What to produce =>
Write out again the entries from the first line to the line that includes "Task: Remove the", keeping both of those lines.

[Dataset excerpts]
================

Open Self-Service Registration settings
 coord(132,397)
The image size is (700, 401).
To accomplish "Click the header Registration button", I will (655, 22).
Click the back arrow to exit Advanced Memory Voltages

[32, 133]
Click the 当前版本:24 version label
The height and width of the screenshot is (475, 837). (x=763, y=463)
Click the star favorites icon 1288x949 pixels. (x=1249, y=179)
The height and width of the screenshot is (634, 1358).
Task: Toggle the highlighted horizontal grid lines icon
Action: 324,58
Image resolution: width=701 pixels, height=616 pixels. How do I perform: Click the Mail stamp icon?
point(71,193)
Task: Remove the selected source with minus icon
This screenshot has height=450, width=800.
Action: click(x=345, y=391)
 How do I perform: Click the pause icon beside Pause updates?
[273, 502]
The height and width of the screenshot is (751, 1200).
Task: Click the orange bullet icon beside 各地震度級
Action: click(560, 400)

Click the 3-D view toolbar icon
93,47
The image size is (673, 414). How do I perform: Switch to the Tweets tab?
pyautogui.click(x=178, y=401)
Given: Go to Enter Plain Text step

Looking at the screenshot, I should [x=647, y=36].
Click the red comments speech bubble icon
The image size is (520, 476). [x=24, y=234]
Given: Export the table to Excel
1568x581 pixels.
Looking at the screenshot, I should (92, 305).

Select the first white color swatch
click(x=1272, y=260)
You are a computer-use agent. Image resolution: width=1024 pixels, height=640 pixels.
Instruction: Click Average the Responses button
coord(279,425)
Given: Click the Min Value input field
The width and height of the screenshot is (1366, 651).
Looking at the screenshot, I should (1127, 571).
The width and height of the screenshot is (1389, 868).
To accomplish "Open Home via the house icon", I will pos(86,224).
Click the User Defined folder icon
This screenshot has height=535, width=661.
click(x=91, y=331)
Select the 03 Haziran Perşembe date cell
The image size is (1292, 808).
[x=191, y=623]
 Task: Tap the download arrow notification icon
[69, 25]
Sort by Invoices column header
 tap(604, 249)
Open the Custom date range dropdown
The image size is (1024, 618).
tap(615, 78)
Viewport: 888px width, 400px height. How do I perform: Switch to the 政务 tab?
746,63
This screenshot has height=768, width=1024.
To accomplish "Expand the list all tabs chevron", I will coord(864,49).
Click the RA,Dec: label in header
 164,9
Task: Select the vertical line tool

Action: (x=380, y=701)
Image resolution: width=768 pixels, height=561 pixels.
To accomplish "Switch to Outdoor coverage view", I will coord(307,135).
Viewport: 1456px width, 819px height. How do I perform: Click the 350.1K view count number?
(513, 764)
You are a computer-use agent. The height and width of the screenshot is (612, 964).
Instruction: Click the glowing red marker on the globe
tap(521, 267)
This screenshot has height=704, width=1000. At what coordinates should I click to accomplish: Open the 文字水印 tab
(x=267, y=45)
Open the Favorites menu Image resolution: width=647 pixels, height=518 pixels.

================

Answer section =>
Open Self-Service Registration settings
 coord(132,397)
The image size is (700, 401).
To accomplish "Click the header Registration button", I will (655, 22).
Click the back arrow to exit Advanced Memory Voltages

[32, 133]
Click the 当前版本:24 version label
The height and width of the screenshot is (475, 837). (x=763, y=463)
Click the star favorites icon 1288x949 pixels. (x=1249, y=179)
The height and width of the screenshot is (634, 1358).
Task: Toggle the highlighted horizontal grid lines icon
Action: 324,58
Image resolution: width=701 pixels, height=616 pixels. How do I perform: Click the Mail stamp icon?
point(71,193)
Task: Remove the selected source with minus icon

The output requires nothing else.